At Yale, A Place To Stay For Frosh

For first time, freshman dorms assigned sister residential colleges

Harvard freshmen without friends at Yale won’t have to sleep on a park bench during this year’s Harvard-Yale weekend.

While the upperclassmen Houses have always been paired with residential colleges at Yale, this year, for the first time, freshmen dorms will also be paired with upperclass Houses and their respective Yale sister colleges, according to Dean of Freshmen Thomas A. Dingman ’67.

Because Yale’s residential college system includes freshmen, Dingman said adding Harvard first years to the mix makes sense. Prior to the change, freshmen had to rely on social networks to find a place to sleep.

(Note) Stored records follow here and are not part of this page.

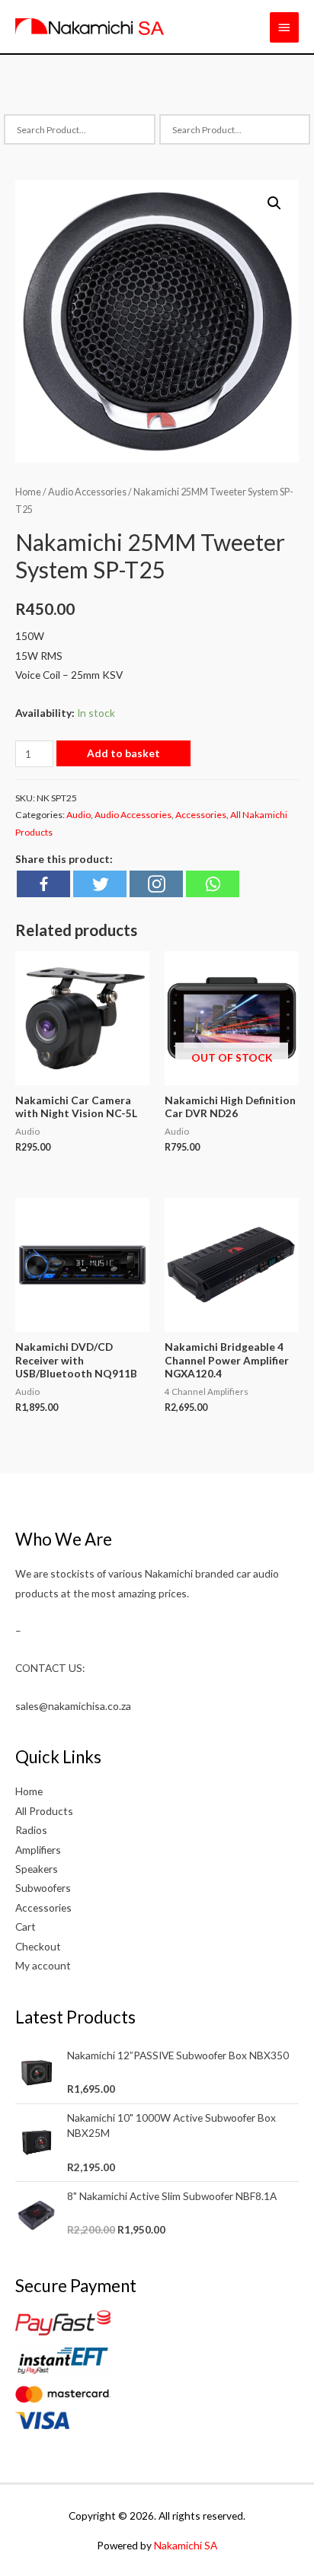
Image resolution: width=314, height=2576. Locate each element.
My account (43, 1965)
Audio (78, 814)
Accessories (200, 814)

Under the new system, freshmen can have a place at a tailgate and can unfurl their sleeping bags in the common rooms of their sister colleges.

The new associations are part of a series of measures in which the College administration hopes to increase its involvement in the Harvard-Yale festivities.

At last year’s Game, for the first time, the College hosted a regulated and centralized tailgate for students of both Universities on Ohiri field, near Harvard’s football stadium.

In addition to encouraging freshmen to party with their upperclassmen peers at the tailgates, the College is also planning to publish an activities guide for the weekend in New Haven and hopes to have a large pep-rally in Cambridge during the week leading up to The Game, Campus Life Fellow Justin H. Haan ’05 said.

“[The guide] would basically, as I understand it now, be all encompassing, from concerts to club parties being thrown at New Haven clubs and bars which I know is something a couple of Harvard students are working on,” Haan said.

According to Haan, House Committees (HoCos) have been receptive to the idea of incorporating freshmen into their tailgating festivities.

“At some point this week we’re going to encourage HoCos to directly contact freshmen dorms through the freshmen dorm lists to make sure they know their tailgates are available to them,” Haan said.

In addition to welcoming freshmen, the HoCos are banding together to save money on truck rentals and liquor supplies.

“We all realized that we wanted the same things and pooling our resources would be a lot more efficient and cost-beneficial,” Adams House HoCo Co-Chair Kangni “Connie” Zong ’06 wrote in an e-mail.

Haan estimated that the savings per HoCo would total about $150 but also said that the collaboration would ensure that the HoCos are able to follow all alcohol transportation laws by purchasing from a distributor in New Haven.

“Given the budget HoCos are working with, that’s $150 that can be put to better use,” Haan said.

This year’s increased involvement by Harvard College comes as Yale tightens the reins on the weekend’s revelry.

Last week, Yale announced that on-campus parties with more than 20 students will be prohibited the night before The Game by edict of the Yale Council of Masters. The masters cited concerns about property damage as the reason for the new measures. Additionally, Yale announced that new tailgate rules will be in effect for this year’s game day, ending the tailgates at the end of halftime and banning drinking games.

An alcohol-free dance party hosted by the student council is planned for Yale’s central dining hall—The Commons.